If you have any questions about this report, please contact James W. Vickers, Assistant General Counsel, at (202) 512-8210. The official responsible for GAO evaluation work relating to the subject matter of the rule is Larry Dyckman, Director, Food and Agriculture Issues. Mr. Dyckman can be reached at (202) 512-5138.
Robert P. Murphy
ANALYSIS UNDER 5 U.S.C. 801(a)(1)(B)(i)-(iv) OF A MAJOR RULE
ISSUED BY THE
DEPARTMENT OF AGRICULTURE,
AGRICULTURAL MARKETING SERVICE
"MILK IN THE NEW ENGLAND AND OTHER MARKETING AREAS;
ORDER AMENDING THE ORDERS"
(i) Cost-benefit analysis
A cost-benefit analysis was conducted based on the 6-year period from 2000 to 2005 which showed that the all-market average Class I differential is reduced an estimated $0.29 per
hundredweight. Since the Class I price mover is based on the higher of
the Class III or Class IV value, the Class I price is expected to average down only $0.19 per hundredweight. As a result, milk used in Class I products is estimated to increase an average of 42.1 million pounds annually for the 2000-2005 period. Even though consumption of Class I products increases, price decreases result in
$80.4 million less costs annually to consumers and less revenue to dairy farmers delivering to federal order markets. However, primarily because of the increase in the Class II price, consumers spend $77.6 million more for manufactured dairy products even though 34.1 million pounds less federal order milk is sold in manufactured products.
(ii) Agency actions relevant to the Regulatory Flexibility Act, 5 U.S.C. 603-605, 607, and 609
The Department of Agriculture considered the economic impact of the reforms contained in the final rule on small entities and prepared a final regulatory flexibility analysis which was included in the final decision published in the Federal Register. 64 Fed. Reg. 16034. The analysis discusses the steps taken to minimize the impact on small entities while adhering to the stated objectives of the rule. The Department attempted to balance the interests of the small producer and the small processor in drafting the final rule.

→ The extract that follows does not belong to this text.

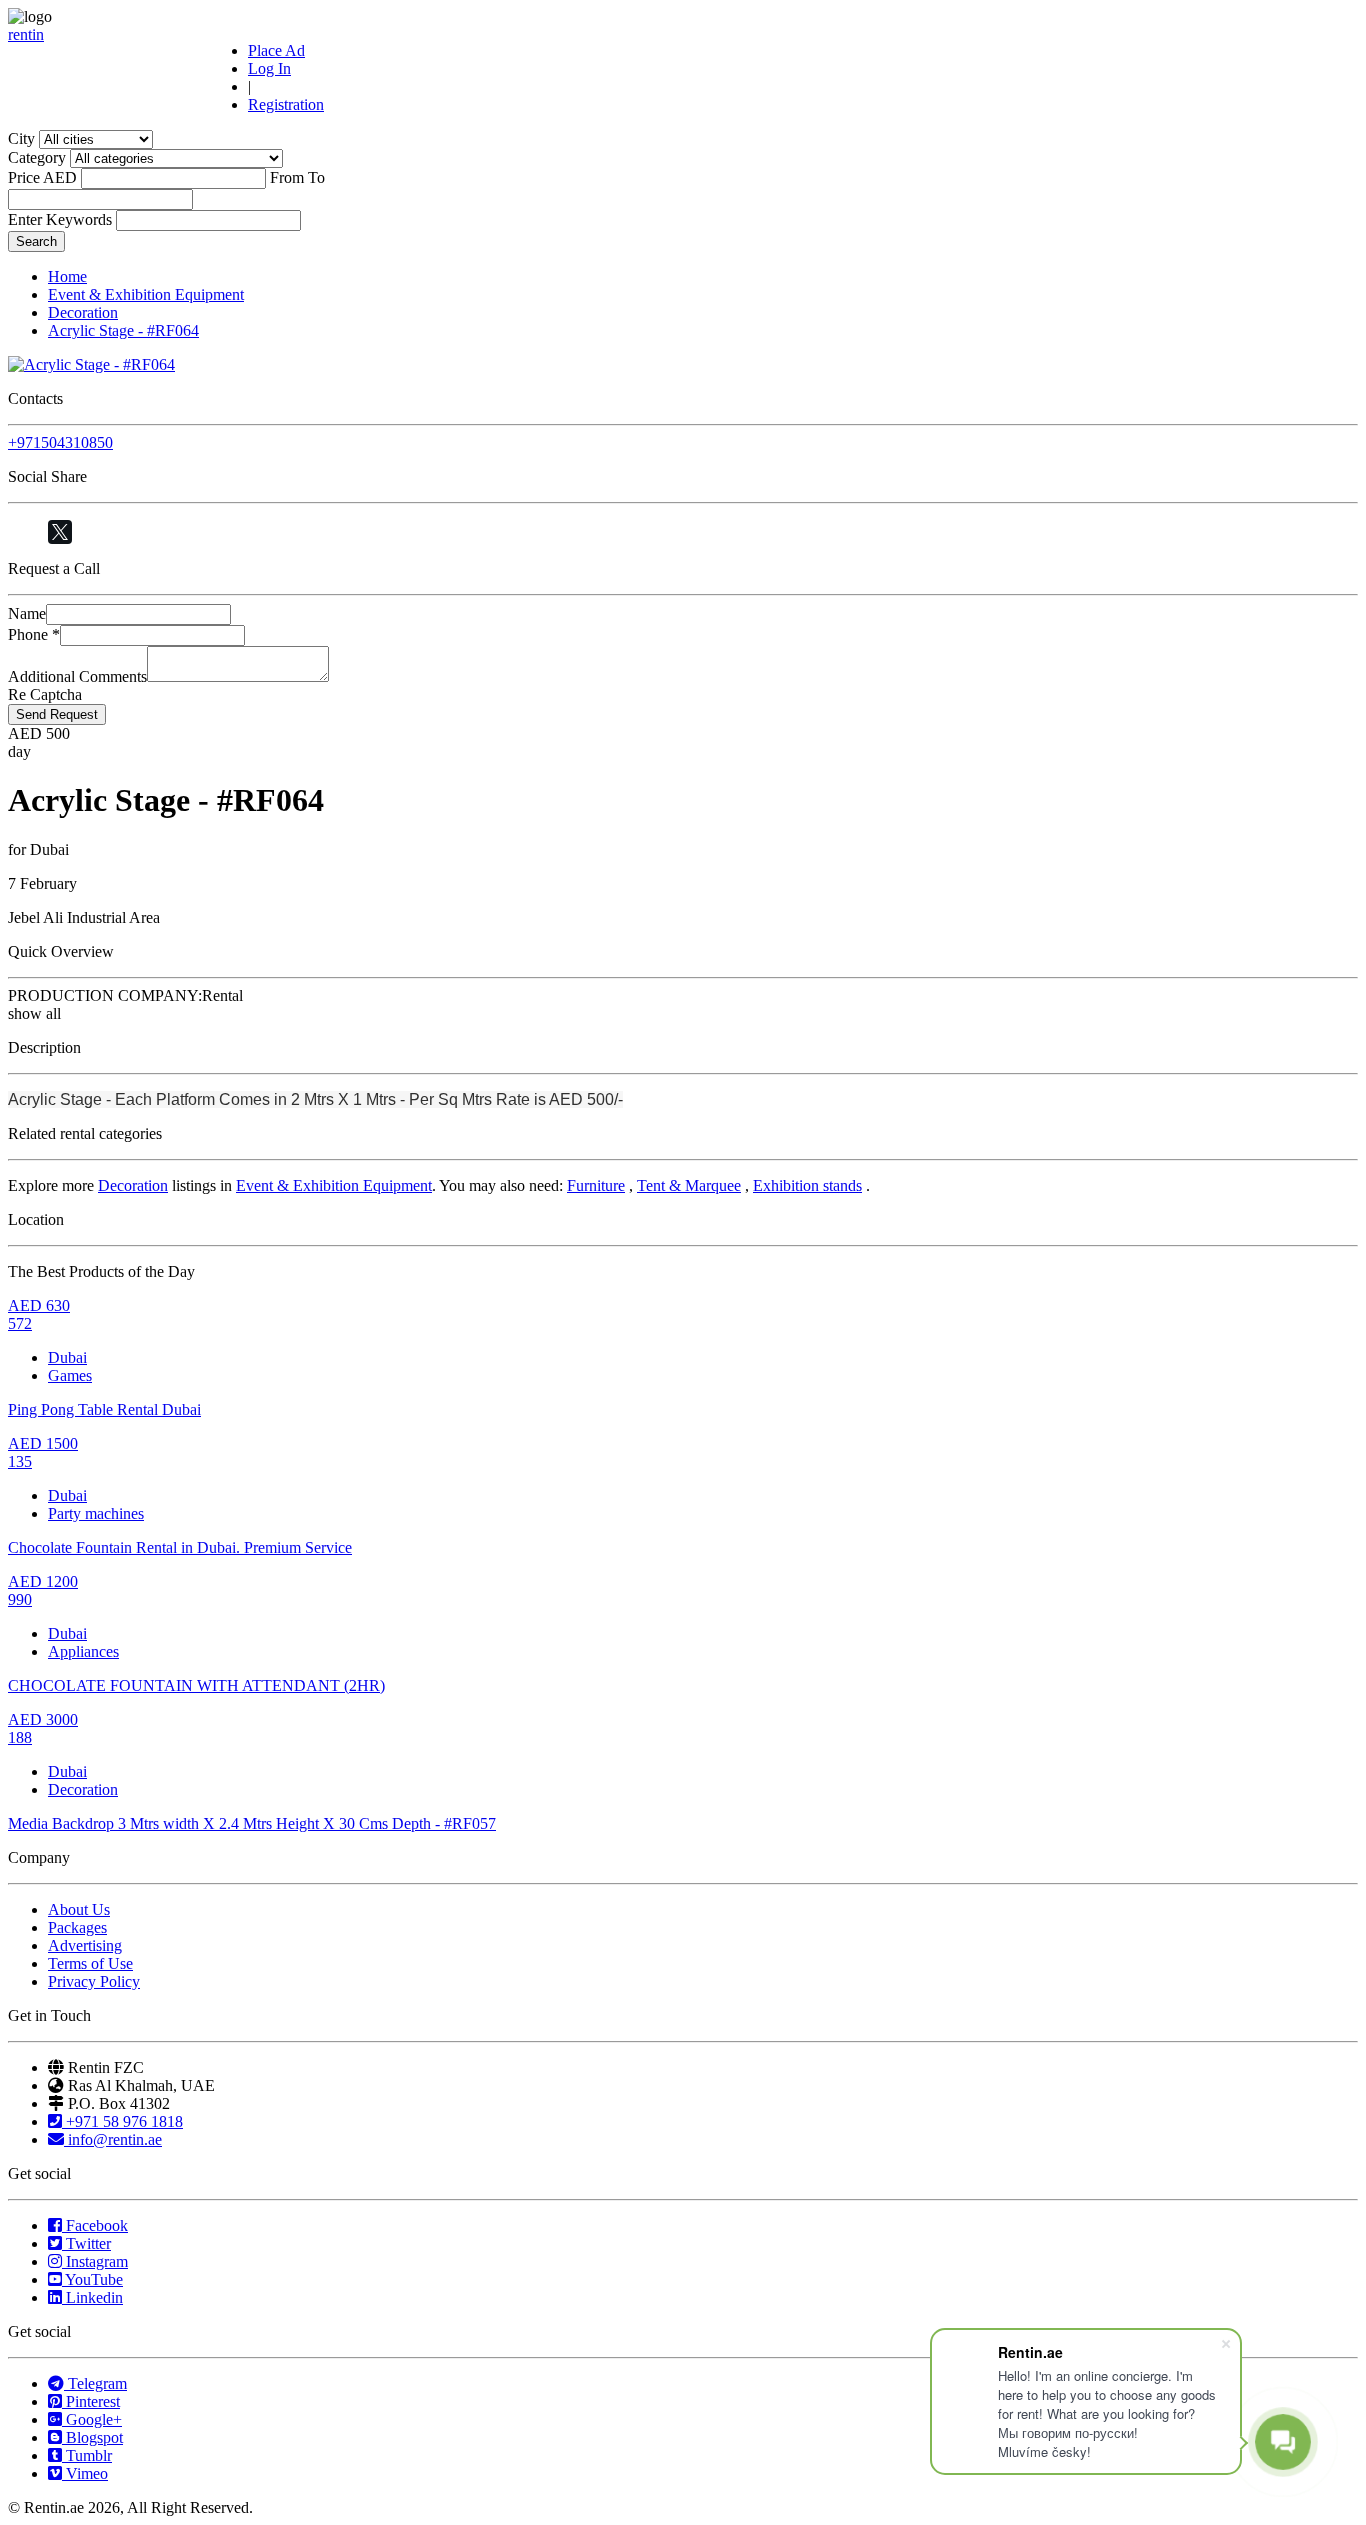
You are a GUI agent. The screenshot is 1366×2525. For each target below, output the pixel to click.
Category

(iii) Agency actions relevant to sections 202-205 of the Unfunded Mandates Reform Act of 1995, 2 U.S.C. 1532-1535
The final rule does not impose either an intergovernmental or private sector mandate of over $100 million per year, as defined in the Unfunded Mandates Act of 1995.
(iv) Other relevant information or requirements under acts and executive orders
Administrative Procedure Act, 5 U.S.C. 551 et seq.
The final rule was issued using the notice and comment procedures contained at 5 U.S.C. 553. On January 30, 1998, a Notice of Proposed Rulemaking was published in the Federal Register. 63 Fed. Reg. 4802. Subsequently, the time period for the receipt of comments was extended. 63 Fed. Reg. 12417.
Paperwork Reduction Act, 44 U.S.C. 3501-3520
The information collection requirements contained in the final rule were previously approved by the Office of Management and Budget under OMB control number 0581-0032, effective through September 30, 2001.
Statutory authorization for the rule
The final rule was issued under the authority of section 143 of the Federal Agriculture Improvement and Reform Act of 1996, Pub. L. 104-127, April 4, 1996.
Executive Order No. 12866
The final rule was reviewed under the Order and found to be an "economically significant" regulatory action and approved by the Office of Management and Budget as complying with the requirements of the Order.